In den typischen Anbaugebieten der Olive setzen den Pflanzen zunehmend Dürren und Parasiten zu. Durch Klimaveränderungen könnte ihr Anbau dafür in Regionen denkbar werden, die bislang zu kühl dafür waren.

Foto: Getty Images / duckbay

Es ist ein besonders schmeichelhafter Beiname, den Olivenöl trägt: flüssiges Gold. Diese Bezeichnung weist einerseits auf die positiven Eigenschaften des Öls für die Gesundheit hin. Andererseits unterstreicht sie den besonderen Stellenwert, den die kleine runde Steinfrucht und die aus ihr gewonnenen Produkte in den Anbauregionen haben.
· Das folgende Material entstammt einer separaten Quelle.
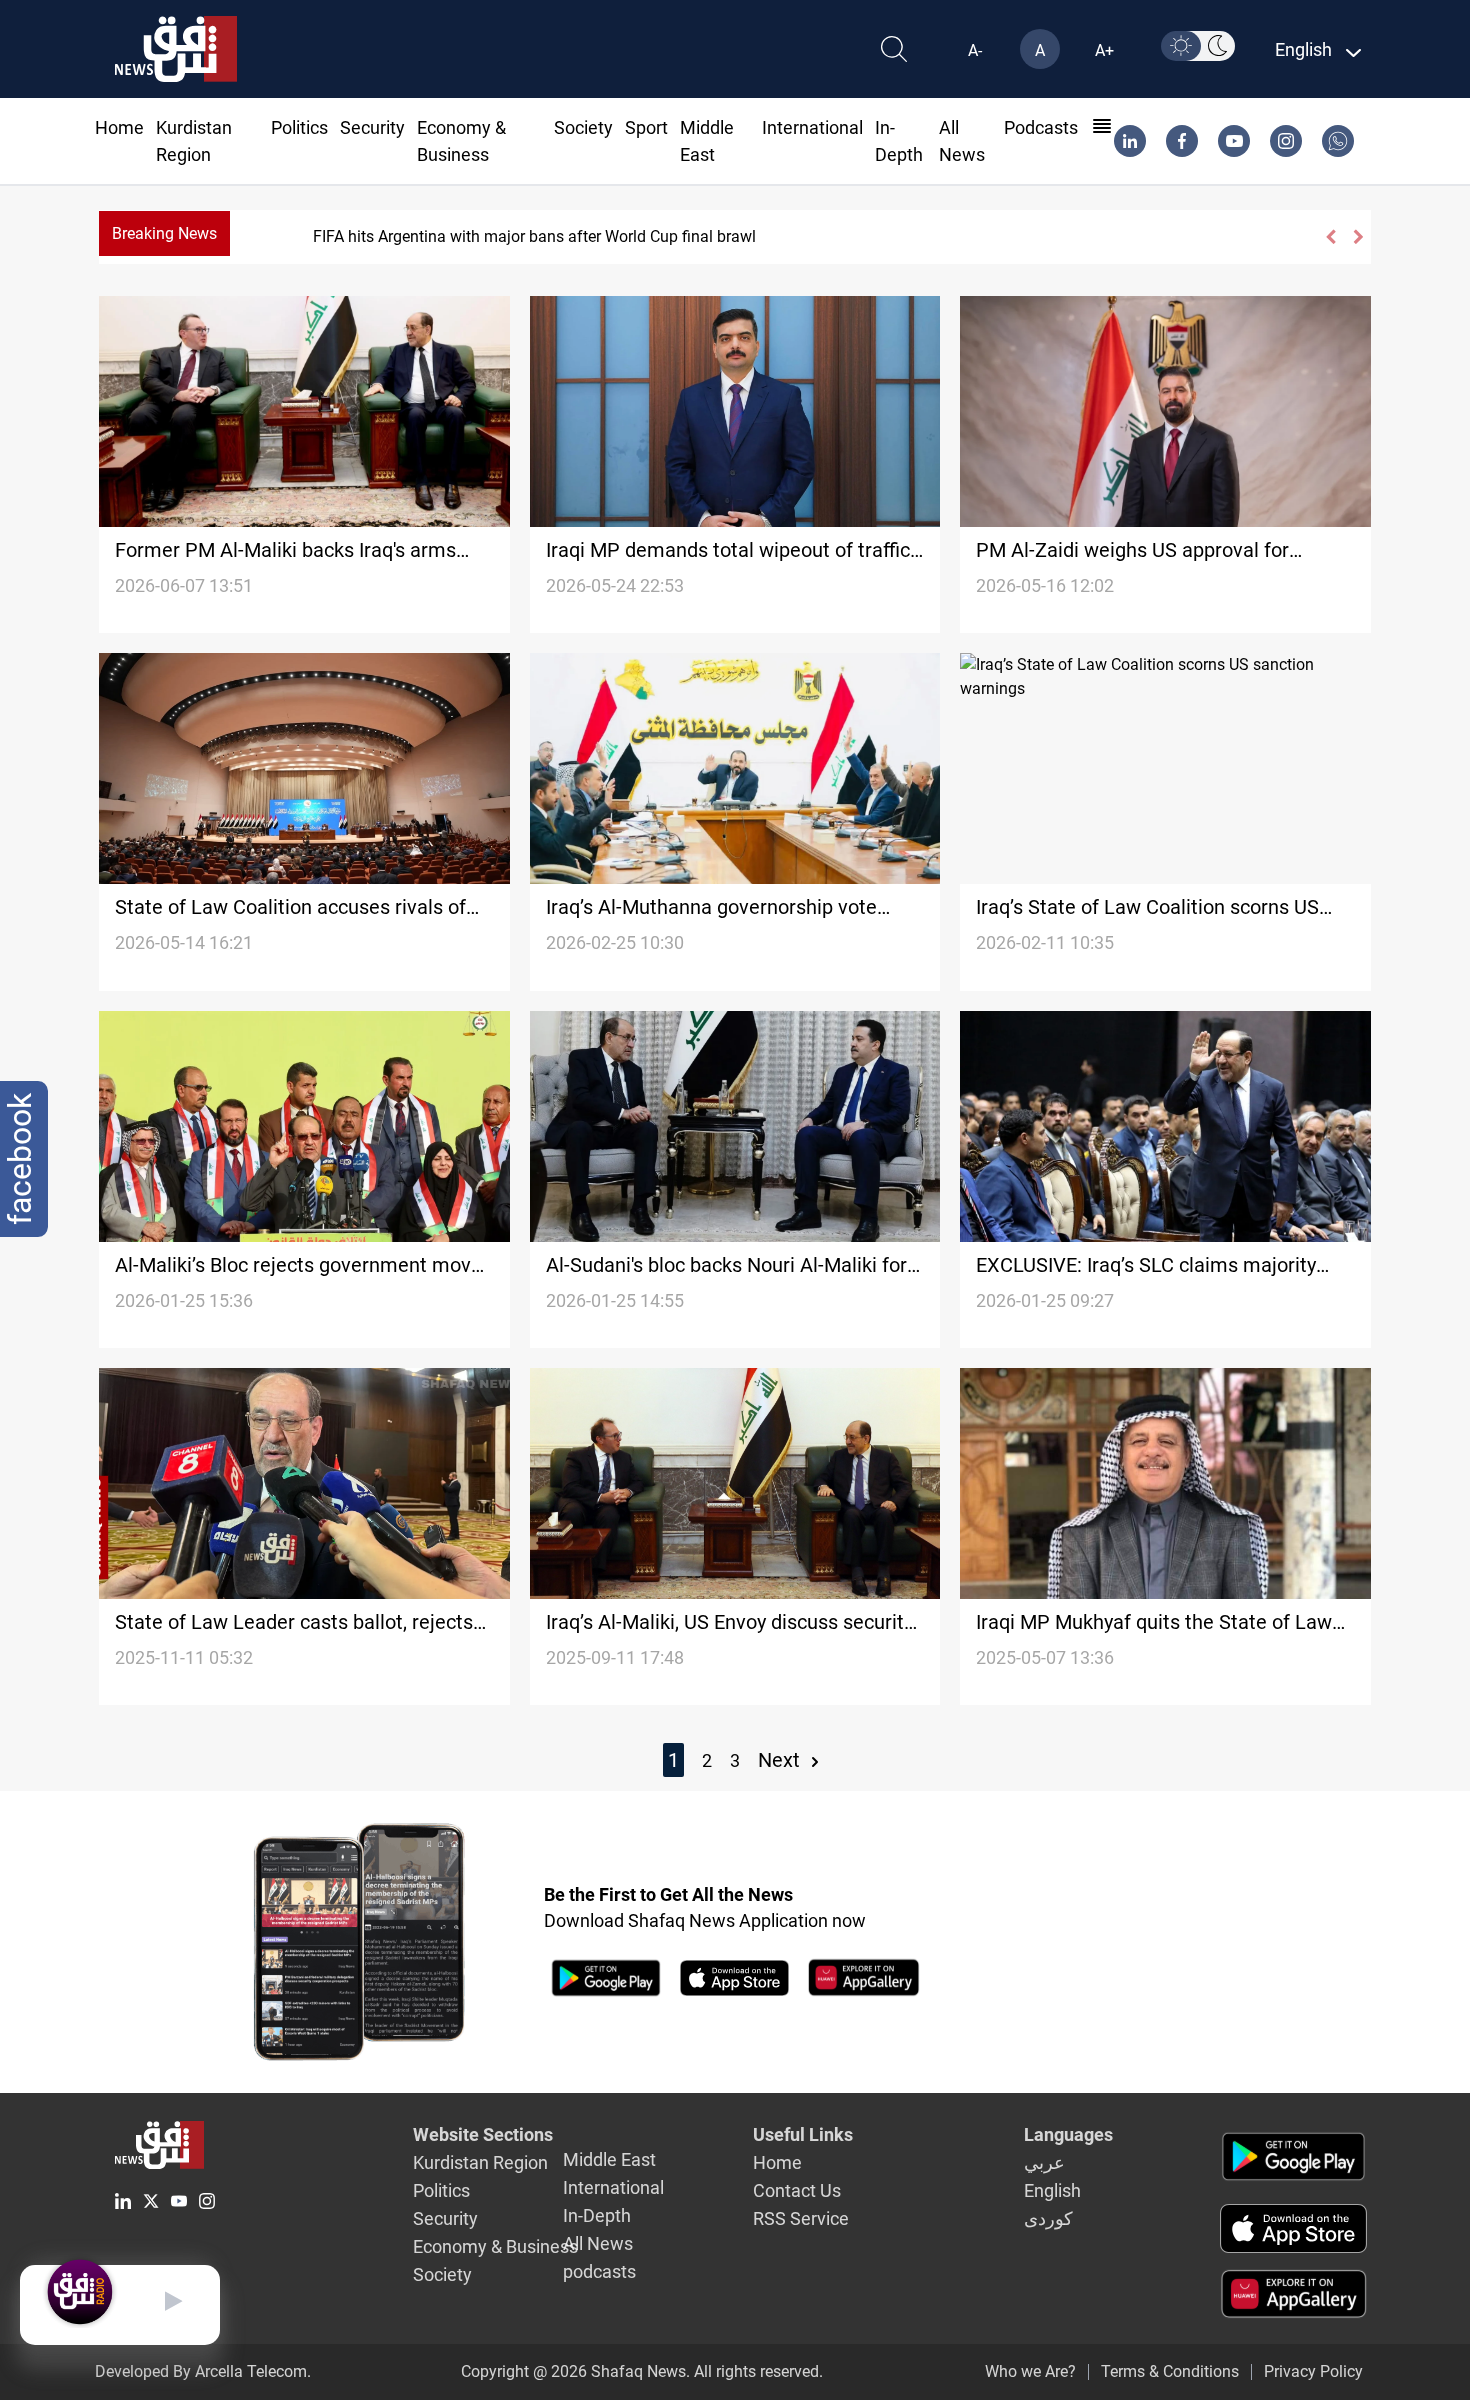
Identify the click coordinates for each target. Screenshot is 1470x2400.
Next (781, 1760)
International (812, 127)
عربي (1044, 2162)
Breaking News (164, 233)
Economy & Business (495, 2246)
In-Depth (597, 2215)
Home (119, 127)
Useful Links (803, 2134)
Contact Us (797, 2190)
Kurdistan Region (480, 2162)
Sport (646, 127)
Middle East (609, 2159)
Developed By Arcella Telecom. (203, 2371)
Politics (299, 127)
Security (372, 127)
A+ (1104, 50)
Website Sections (483, 2134)
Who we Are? (1030, 2371)
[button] (1329, 237)
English (1052, 2190)
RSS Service (801, 2218)
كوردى (1048, 2218)
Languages (1068, 2134)
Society (583, 127)
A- (975, 50)
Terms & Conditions (1170, 2371)
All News (598, 2243)
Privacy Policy (1313, 2371)
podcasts (1041, 127)
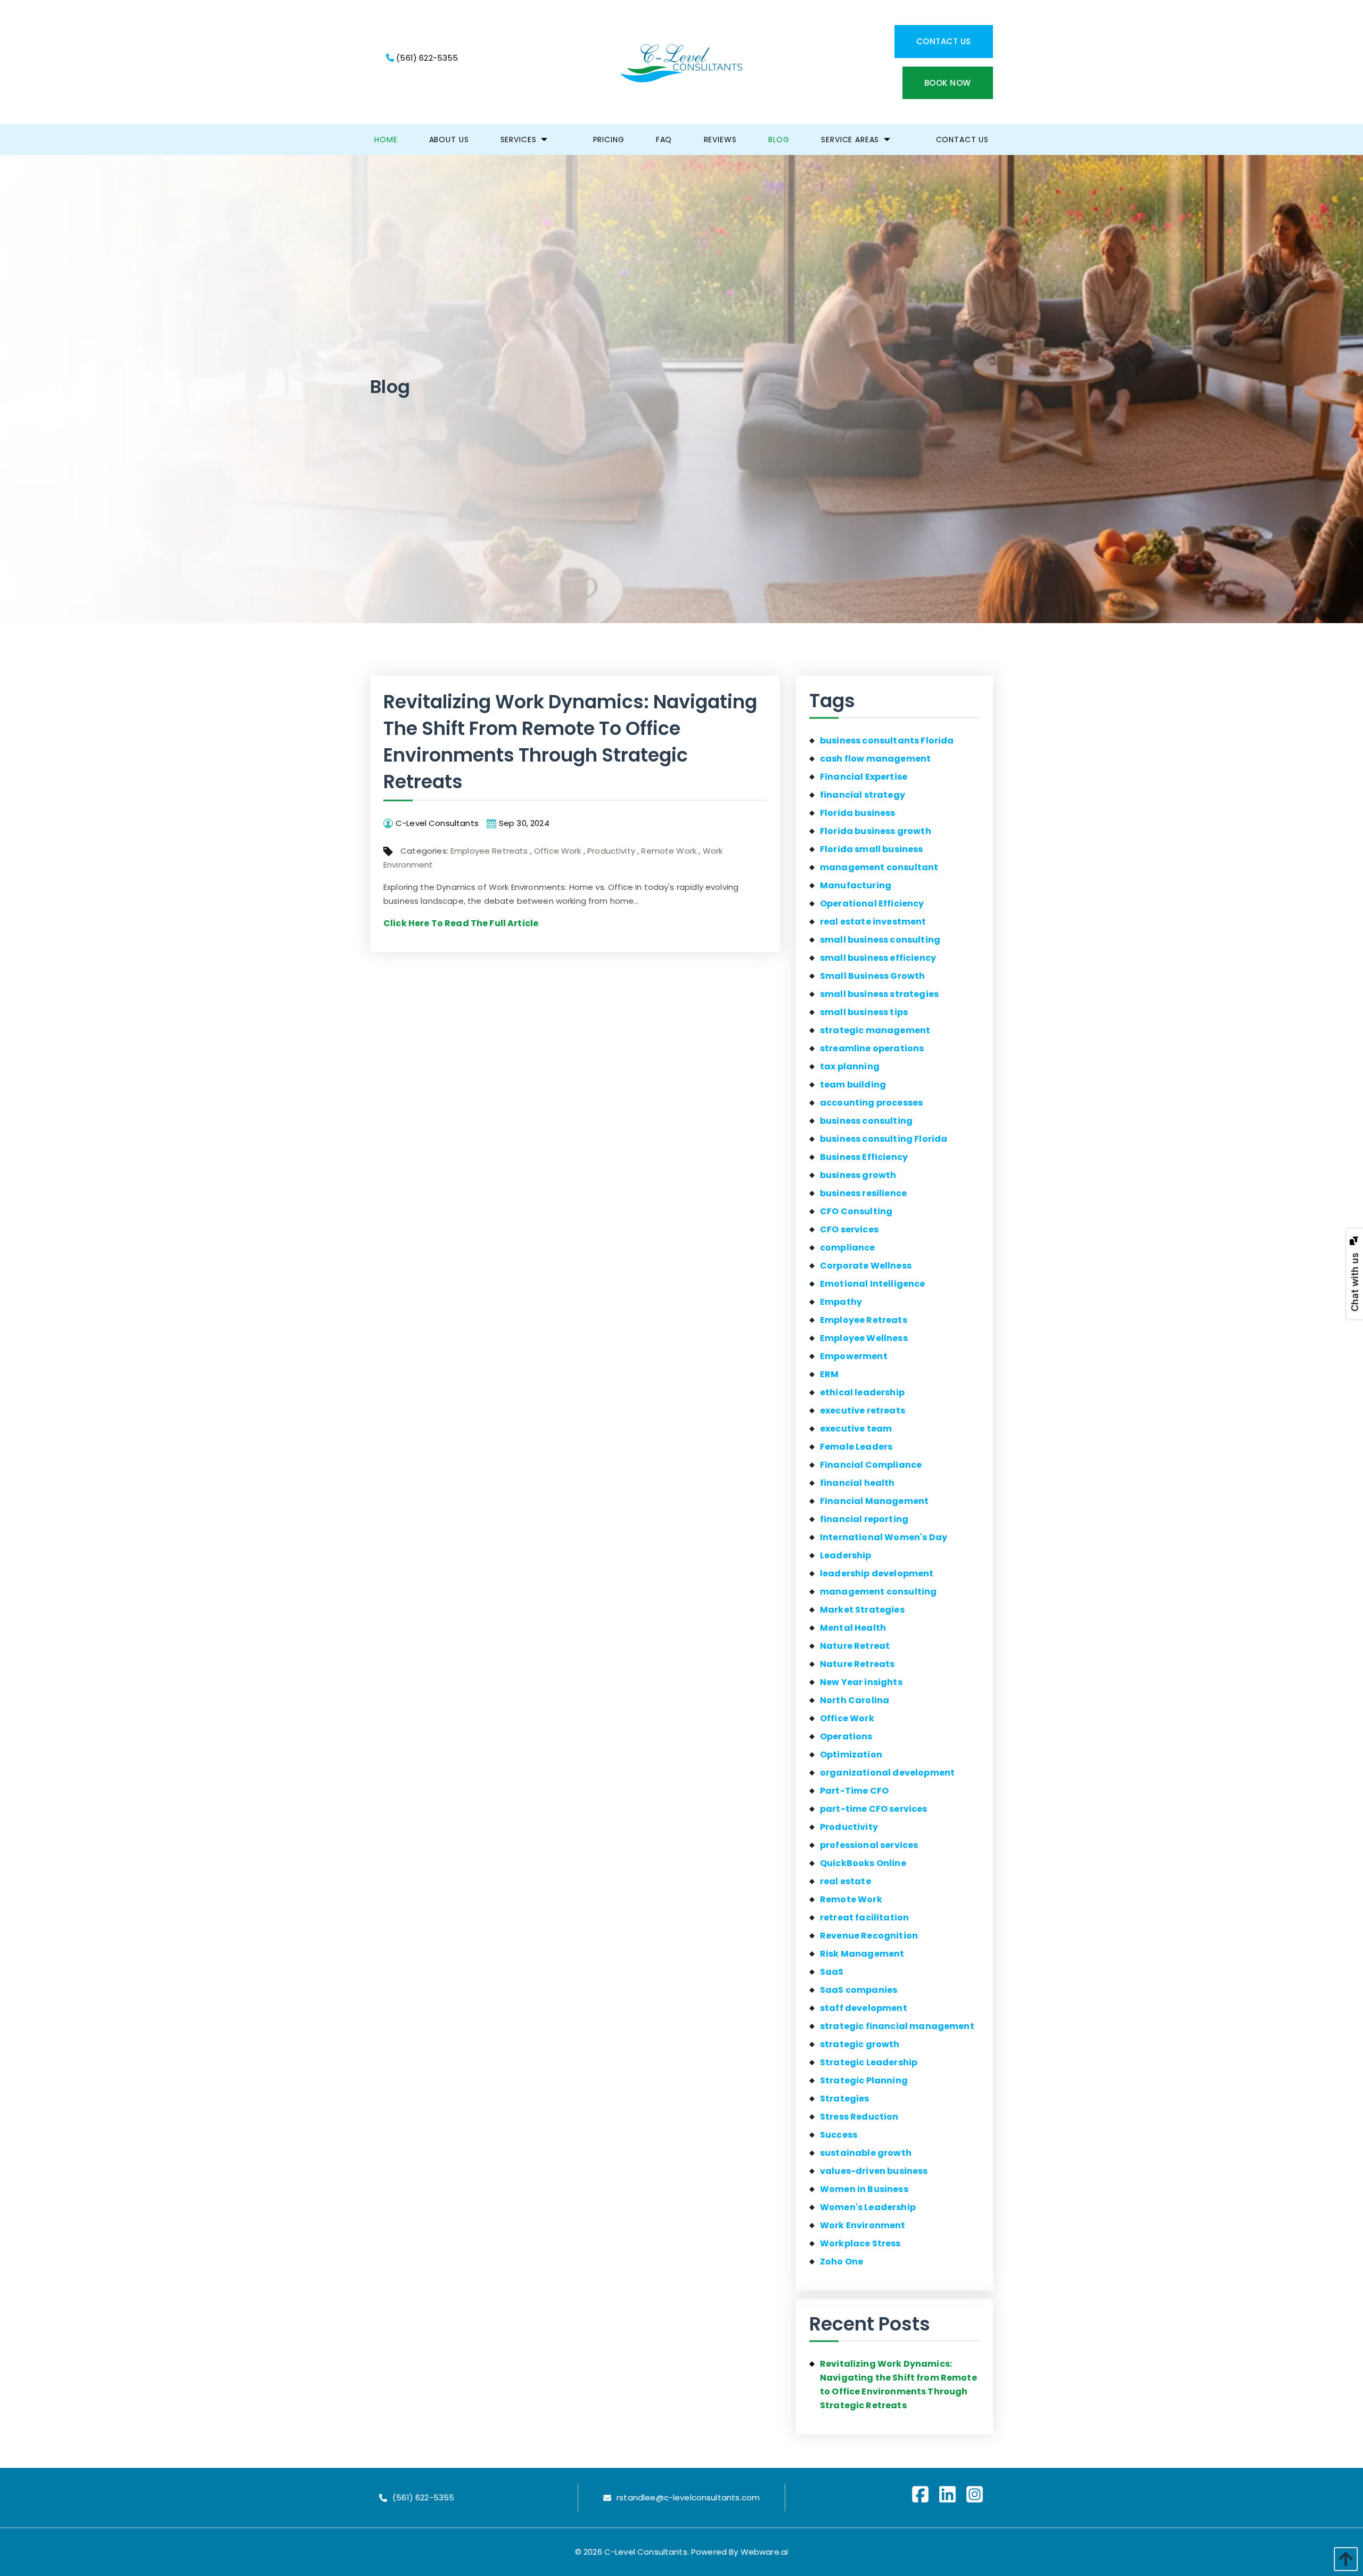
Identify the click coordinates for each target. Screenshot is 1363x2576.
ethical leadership (862, 1392)
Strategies (844, 2098)
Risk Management (862, 1954)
Wie Forschende der Uni Innsbruck kürzlich herausfanden, wird die Olive schon seit rund 100.000 Jahren vom Menschen genutzt.

Allerdings war sie zu dieser Zeit noch verhältnismäßig selten. In erster Linie kam sie an der Atlantikküste Marokkos und im Süden der Iberischen Halbinsel vor. Mittlerweile wird sie überall angebaut, wo das Klima es erlaubt. Mit steigender Erderwärmung könnte das auch bei uns der Fall sein. Das 2019 als Verein gegründete Start-up Agro Rebels, das etwaige Chancen des Klimawandels nutzen will, sagt ihr eine leuchtende Zukunft voraus.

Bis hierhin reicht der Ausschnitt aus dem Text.